The cultural result is a progressive spatial illiteracy. Architecture publications — from major commercial publishers to many university textbooks — are dominated by the photographic image, while drawing is reduced, simplified or eliminated. We learn to recognise buildings, not to understand them. We consume images rather than constructing mental models of space. The discipline ends up judging itself according to criteria it knows to be inadequate, and which it cannot — or will not — abandon.

What to do with this critique

The point is not to eliminate photography, nor to invoke a return to some more authentic practice. It is to restore to it its proper status: that of a partial interpretation, among infinitely many possible ones, of something that by its nature exceeds every representation.
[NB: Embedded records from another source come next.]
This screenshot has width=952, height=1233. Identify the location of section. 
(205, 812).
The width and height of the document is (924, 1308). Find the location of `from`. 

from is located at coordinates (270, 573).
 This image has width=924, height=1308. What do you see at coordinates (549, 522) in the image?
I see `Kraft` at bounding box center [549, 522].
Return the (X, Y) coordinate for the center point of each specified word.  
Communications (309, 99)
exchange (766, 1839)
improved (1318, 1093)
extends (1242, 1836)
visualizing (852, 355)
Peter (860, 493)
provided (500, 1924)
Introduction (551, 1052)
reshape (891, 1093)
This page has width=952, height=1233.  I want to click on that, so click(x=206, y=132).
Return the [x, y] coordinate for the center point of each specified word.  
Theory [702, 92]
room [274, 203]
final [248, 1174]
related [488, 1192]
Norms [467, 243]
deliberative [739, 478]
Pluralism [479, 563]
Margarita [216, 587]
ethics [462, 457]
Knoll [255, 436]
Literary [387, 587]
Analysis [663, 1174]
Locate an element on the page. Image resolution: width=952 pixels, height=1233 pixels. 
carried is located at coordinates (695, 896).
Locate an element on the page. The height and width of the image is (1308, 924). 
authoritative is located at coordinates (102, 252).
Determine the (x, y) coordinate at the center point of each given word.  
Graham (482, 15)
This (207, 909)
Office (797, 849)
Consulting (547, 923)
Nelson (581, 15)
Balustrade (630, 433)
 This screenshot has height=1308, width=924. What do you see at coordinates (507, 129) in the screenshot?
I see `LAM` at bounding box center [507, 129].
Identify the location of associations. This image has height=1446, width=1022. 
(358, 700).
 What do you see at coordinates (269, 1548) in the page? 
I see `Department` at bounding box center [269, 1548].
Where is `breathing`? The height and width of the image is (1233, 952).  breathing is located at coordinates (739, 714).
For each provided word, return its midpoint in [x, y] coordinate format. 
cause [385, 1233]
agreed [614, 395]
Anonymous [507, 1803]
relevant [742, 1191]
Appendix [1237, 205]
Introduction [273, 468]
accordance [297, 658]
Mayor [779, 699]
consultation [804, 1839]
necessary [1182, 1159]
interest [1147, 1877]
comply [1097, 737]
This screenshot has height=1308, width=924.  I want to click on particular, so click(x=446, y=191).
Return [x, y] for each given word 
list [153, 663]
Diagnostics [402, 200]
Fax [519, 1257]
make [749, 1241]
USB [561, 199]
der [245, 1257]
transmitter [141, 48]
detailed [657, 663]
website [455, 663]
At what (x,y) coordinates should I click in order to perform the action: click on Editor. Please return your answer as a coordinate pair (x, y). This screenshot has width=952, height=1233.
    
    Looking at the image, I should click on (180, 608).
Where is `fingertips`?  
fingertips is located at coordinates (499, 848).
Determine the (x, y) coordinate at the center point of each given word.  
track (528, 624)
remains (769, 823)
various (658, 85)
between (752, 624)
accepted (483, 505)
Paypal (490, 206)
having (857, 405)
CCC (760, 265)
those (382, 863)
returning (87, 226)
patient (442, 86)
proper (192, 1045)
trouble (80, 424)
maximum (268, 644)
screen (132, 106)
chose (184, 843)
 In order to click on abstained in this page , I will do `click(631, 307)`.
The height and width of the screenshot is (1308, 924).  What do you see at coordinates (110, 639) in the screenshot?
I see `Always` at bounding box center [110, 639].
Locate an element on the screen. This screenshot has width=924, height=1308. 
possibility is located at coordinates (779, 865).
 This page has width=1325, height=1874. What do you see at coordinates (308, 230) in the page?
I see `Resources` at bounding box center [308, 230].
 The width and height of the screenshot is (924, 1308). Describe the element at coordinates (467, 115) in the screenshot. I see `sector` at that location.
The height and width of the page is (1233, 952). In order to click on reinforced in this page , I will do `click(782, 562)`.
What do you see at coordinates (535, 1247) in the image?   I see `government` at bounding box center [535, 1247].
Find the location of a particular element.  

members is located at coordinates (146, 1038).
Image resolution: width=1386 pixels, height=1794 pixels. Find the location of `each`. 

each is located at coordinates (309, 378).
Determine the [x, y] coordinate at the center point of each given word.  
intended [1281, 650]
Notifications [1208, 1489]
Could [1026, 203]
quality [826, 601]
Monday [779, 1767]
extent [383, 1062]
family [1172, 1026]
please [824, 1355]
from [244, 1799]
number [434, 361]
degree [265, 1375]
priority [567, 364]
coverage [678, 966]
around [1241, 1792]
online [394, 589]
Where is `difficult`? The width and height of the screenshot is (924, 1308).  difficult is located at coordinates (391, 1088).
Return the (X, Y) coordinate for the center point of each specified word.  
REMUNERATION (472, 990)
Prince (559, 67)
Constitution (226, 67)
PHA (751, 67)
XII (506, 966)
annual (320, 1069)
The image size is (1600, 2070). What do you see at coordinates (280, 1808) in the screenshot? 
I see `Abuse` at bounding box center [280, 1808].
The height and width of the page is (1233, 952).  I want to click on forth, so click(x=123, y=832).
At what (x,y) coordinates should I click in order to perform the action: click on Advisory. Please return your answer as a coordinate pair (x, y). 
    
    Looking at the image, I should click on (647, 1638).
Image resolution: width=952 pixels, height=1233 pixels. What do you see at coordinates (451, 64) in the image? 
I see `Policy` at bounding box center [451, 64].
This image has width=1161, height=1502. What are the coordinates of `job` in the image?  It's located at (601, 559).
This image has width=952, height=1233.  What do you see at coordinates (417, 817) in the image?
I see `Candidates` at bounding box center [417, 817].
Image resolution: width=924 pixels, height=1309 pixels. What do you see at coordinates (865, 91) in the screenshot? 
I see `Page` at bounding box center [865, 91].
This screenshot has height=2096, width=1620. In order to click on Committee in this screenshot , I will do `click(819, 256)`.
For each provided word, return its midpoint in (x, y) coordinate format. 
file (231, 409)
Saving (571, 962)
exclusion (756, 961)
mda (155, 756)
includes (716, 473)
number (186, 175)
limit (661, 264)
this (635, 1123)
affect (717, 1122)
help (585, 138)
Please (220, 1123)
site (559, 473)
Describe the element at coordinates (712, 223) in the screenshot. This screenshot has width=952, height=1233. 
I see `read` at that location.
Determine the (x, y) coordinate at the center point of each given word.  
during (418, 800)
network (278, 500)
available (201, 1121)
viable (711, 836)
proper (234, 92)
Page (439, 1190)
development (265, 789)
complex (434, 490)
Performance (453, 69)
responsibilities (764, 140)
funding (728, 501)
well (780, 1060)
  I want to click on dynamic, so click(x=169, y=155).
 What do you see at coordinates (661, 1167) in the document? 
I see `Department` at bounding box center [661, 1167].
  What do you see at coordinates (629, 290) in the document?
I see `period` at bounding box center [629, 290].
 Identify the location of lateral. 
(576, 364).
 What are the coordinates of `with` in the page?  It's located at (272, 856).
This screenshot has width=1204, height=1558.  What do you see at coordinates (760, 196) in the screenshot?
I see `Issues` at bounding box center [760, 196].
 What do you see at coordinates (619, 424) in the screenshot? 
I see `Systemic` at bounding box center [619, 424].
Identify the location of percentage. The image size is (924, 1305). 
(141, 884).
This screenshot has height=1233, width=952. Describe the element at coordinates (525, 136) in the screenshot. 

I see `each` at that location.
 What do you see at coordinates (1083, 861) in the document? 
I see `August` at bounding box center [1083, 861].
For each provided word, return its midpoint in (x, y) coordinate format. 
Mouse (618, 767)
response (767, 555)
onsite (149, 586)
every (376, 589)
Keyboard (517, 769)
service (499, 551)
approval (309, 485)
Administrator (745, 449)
Drawing — despite all its limits, discussed elsewhere — still compels us to think of space as relation, as system, as sequence to be interpreted. Photography, by contrast, tends to close down the conversation, to present one vision as definitive. Not because the photographer intends this, but because the persuasiveness of the image is structurally greater than its capacity to declare its own limits.

Perhaps the critical posture required is simpler than it seems: to treat every architectural photograph as one would treat the testimony of a particularly attentive and particularly partial witness. Credible, valuable, but always situated. Always incomplete. Never equivalent to the space it describes.

Architecture, if it is to remain itself, cannot afford to coincide with any of its images. Not even the most beautiful ones.